Introduction
If you’re new to GANs, I recommend starting with my introductory post on GANs to understand the fundamental concepts. This post dives deep into the various objective functions that power different GAN architectures and how they address specific training challenges.
TL;DR: Here’s a quick reference for the GAN variants we’ll explore:
GAN Variant | Key Innovation | Main Benefit |
---|---|---|
Original GAN | Jensen-Shannon divergence | Foundation of adversarial training |
WGAN | Earth-Mover distance | Meaningful loss, better stability |
Improved WGAN | Gradient penalty vs. weight clipping | Eliminates weight clipping issues |
LSGAN | Least squares loss | Better gradients, less saturation |
RWGAN | Relaxed Wasserstein framework | Balance between WGAN variants |
McGAN | Mean/covariance matching | Statistical feature alignment |
GMMN | Maximum mean discrepancy | No discriminator needed |
MMD GAN | Adversarial kernels for MMD | Improved GMMN performance |
Cramer GAN | Cramer distance | Unbiased sample gradients |
Fisher GAN | Chi-square distance | Training stability + efficiency |
EBGAN | Autoencoder discriminator | Reconstruction-based losses |
BEGAN | Boundary equilibrium | WGAN + EBGAN hybrid |
MAGAN | Adaptive margin | Dynamic loss boundaries |
Why Objective Functions Matter
The objective function is the mathematical heart of any GAN – it defines how we measure the “distance” between our generated distribution and the real data distribution. This choice profoundly impacts:
- Training stability: Some objectives lead to more stable convergence
- Sample quality: Different losses emphasize different aspects of realism
- Mode collapse: The tendency to generate limited variety
- Computational efficiency: Some objectives are faster to compute
The original GAN uses Jensen-Shannon Divergence (JSD), but researchers have discovered many alternatives that address specific limitations. Let’s explore this evolution.
The Original GAN: Jensen-Shannon Divergence
The foundational GAN minimizes the Jensen-Shannon Divergence:
$$ \text{JSD}(P, Q) = \frac{1}{2} \text{KL}(P || M) + \frac{1}{2} \text{KL}(Q || M) $$
Where $M = \frac{1}{2}(P + Q)$ is the average distribution, and $\text{KL}$ is the Kullback-Leibler Divergence.
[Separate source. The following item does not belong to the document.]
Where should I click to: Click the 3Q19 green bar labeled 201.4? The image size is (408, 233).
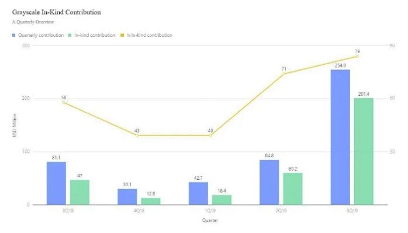[x=364, y=151]
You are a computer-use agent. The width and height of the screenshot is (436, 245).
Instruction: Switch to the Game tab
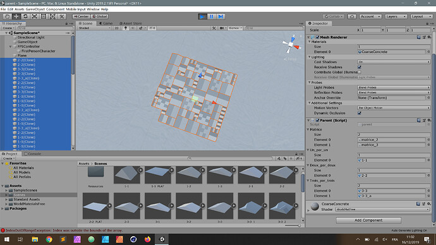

Strengths: Solid theoretical foundation, introduced adversarial training
Limitations: Can suffer from vanishing gradients and mode collapse
Wasserstein GAN (WGAN): A Mathematical Revolution
The Wasserstein GAN revolutionized GAN training by replacing Jensen-Shannon divergence with the Earth-Mover (Wasserstein) distance.
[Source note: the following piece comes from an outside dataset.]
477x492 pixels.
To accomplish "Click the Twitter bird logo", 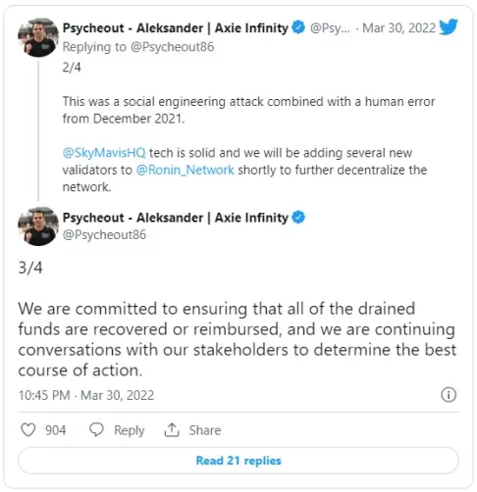I will click(449, 26).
Understanding Earth-Mover Distance
The Wasserstein distance, also known as Earth-Mover distance, has an intuitive interpretation:
Imagine two probability distributions as piles of dirt. The Earth-Mover distance measures the minimum cost to transform one pile into the other, where cost = mass × distance moved.
Mathematically:
$$ W_p(\mu, \nu) = \left( \inf_{\gamma \in \Gamma(\mu, \nu)} \int_{M \times M} d(x, y)^p , d\gamma(x, y) \right)^{1/p} $$
Why Earth-Mover Distance Matters
Jensen-Shannon Divergence | Earth-Mover Distance |
---|---|
Can be discontinuous | Always continuous |
May have vanishing gradients | Meaningful gradients everywhere |
Limited convergence guarantees | Broader convergence properties |
WGAN Implementation
Since we can’t compute Wasserstein distance directly, WGAN uses the Kantorovich-Rubinstein duality:
- Train a critic function $f$ to approximate the Wasserstein distance
- Constrain the critic to be 1-Lipschitz (using weight clipping)
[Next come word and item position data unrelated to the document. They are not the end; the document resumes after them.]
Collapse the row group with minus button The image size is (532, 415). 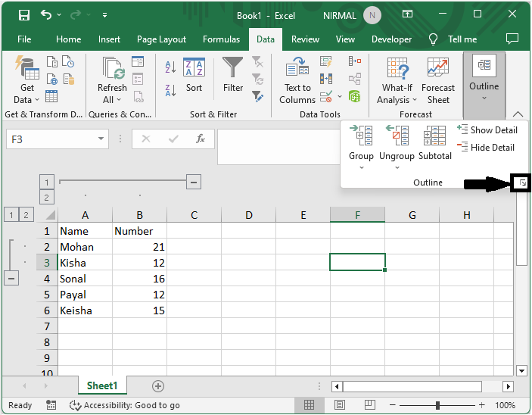(x=11, y=279)
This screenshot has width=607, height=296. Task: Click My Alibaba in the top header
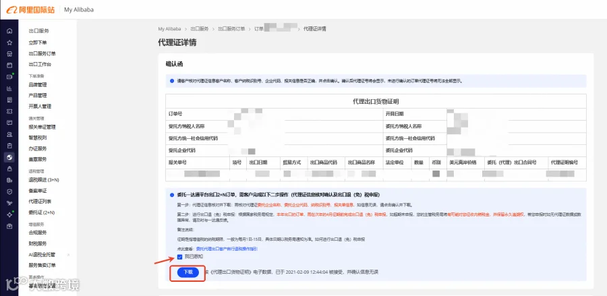click(79, 9)
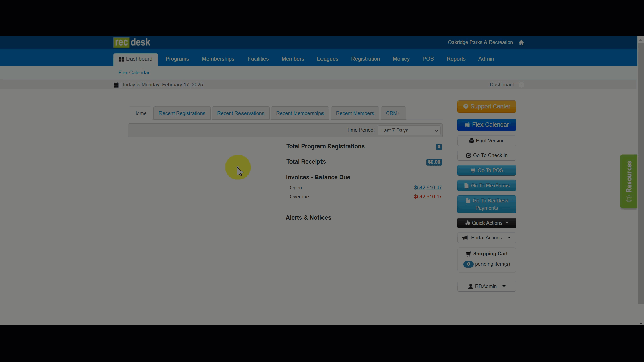Click the round icon next to the Dashboard breadcrumb

(521, 85)
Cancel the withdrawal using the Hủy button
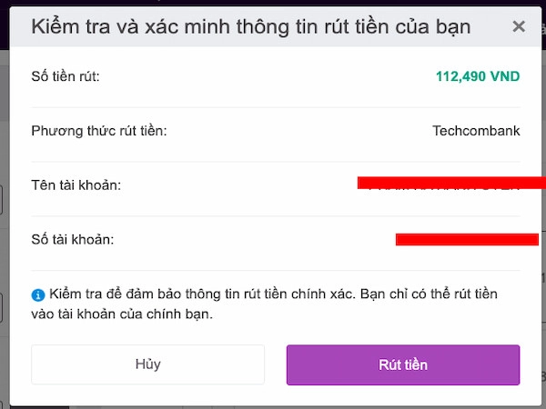Image resolution: width=546 pixels, height=409 pixels. click(148, 364)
- Optimize the generator to minimize this distance

Key WGAN Benefits
Meaningful loss function: Loss correlates with sample quality
Improved stability: Less prone to mode collapse
Theoretical guarantees: Solid mathematical foundation
Better convergence: Works even when distributions don’t overlap
Improved WGAN: Solving the Weight Clipping Problem
Improved WGAN (WGAN-GP) addresses a critical flaw in the original WGAN: weight clipping.
The Problem with Weight Clipping
Original WGAN clips weights to maintain the 1-Lipschitz constraint:
# Problematic approach
for param in critic.parameters():
param.data.clamp_(-0.01, 0.01)
Issues with clipping:
- Forces critic to use extremely simple functions
- Pushes weights toward extreme values (±c)
- Can lead to poor gradient flow
- Capacity limitations hurt performance
The Gradient Penalty Solution
Instead of weight clipping, WGAN-GP adds a gradient penalty term:
$$ L = E_{\tilde{x} \sim P_g}[D(\tilde{x})] - E_{x \sim P_r}[D(x)] + \lambda E_{\hat{x}}[(||\nabla_{\hat{x}} D(\hat{x})||_2 - 1)^2] $$
Where $\hat{x}$ are points sampled uniformly along straight lines between real and generated data points.
Advantages:
- No capacity limitations
- Better gradient flow
- More stable training
- Works across different architectures
LSGAN: The Power of Least Squares
Least Squares GAN takes a different approach: replace the logarithmic loss with L2 (least squares) loss.
Motivation: Beyond Binary Classification
Traditional GANs use log loss, which focuses primarily on correct classification:
- Real sample correctly classified → minimal penalty
- Fake sample correctly classified → minimal penalty
- Distance from decision boundary ignored
L2 Loss: Distance Matters
LSGAN uses L2 loss, which penalizes proportionally to distance:
$$ \min_D V_{LSGAN}(D) = \frac{1}{2}E_{x \sim p_{data}(x)}[(D(x) - b)^2] + \frac{1}{2}E_{z \sim p_z(z)}[(D(G(z)) - a)^2] $$
$$ \min_G V_{LSGAN}(G) = \frac{1}{2}E_{z \sim p_z(z)}[(D(G(z)) - c)^2] $$
Where typically: $a = 0$ (fake label), $b = c = 1$ (real label)
Benefits of L2 Loss
Log Loss | L2 Loss |
---|---|
Binary focus | Distance-aware |
Can saturate | Informative gradients |
Sharp decision boundary | Smooth decision regions |

Key insight: LSGAN minimizes the Pearson χ² divergence, providing smoother optimization landscape than JSD.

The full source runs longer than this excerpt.